En la última década se ha incrementado mucho la toma de conciencia respecto al bullying o situaciones de violencia escolar. Es importante que como padres y madres conozcamos estas situaciones para prevenirlas, enseñando a nuestros hij@s estrategias de autoprotección.

Cuando un niño/a es víctima de acoso, podemos observar los siguientes comportamientos:

  • Cambios en el estado de ánimo. Está más sensible o vulnerables, lo notamos enfadado sin razón aparente, parece triste o está sufriendo sin que diga la razón.
  • Cambios de actitud o comportamiento (más introvertido, menos participativo, disminución del rendimiento académico, etc.).
  • Es reacio a ir al colegio o se niega a ir.
  • Se relaciona menos con compañer@s.
  • Vuelve del colegio con ropa rota o dice haberla perdido, no tiene el dinero que se le dio, o presentan heridas o marcas de algo golpe, o desaparecen cosas sin motivo, etc.
  • Decide cambiar de pronto el camino al colegio o nos enteramos de que no acuden sistemáticamente a primera hora o última hora.
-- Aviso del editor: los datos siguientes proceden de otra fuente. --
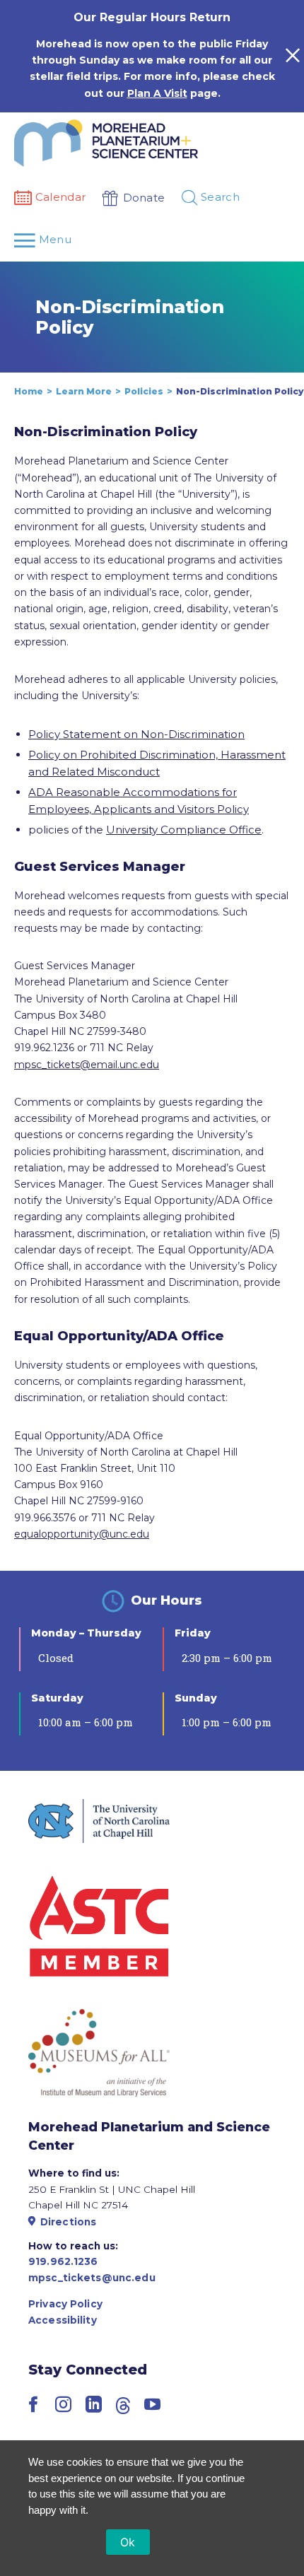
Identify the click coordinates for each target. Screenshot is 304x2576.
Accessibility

Por otro lado, ¿cómo detectar si nuestro hijo/a es el agresor?

  • Si vemos que con frecuencia forma parte de peleas, disputas y enfrentamientos.
  • A menudo no controla sus impulsos y reacciones.
  • Se muestra más agresivo.
  • Justifica sus reacciones violentas y no valora la gravedad de sus actos.

En casa, es fundamental que fomentemos un buen clima de confianza y comunicación. En este ambiente, es mucho más fácil que nuestro hijo/a nos cuente cualquier problema que pueda tener o que nosotros mismos nos demos cuenta de si algo ocurre.

En relación con la comunicación, si nos cuenta una situación de acoso escolar, es muy importante reforzarle por haberlo hecho. No presionarle con que lo tenía que haber contado antes. Empatizar y mostrarle que entendemos que para él o ella no tiene que ser fácil hablar de esto. Por último, es importante que le mostremos nuestro apoyo e indicarle que vamos a dar todos los pasos necesarios para resolver el problema y protegerle.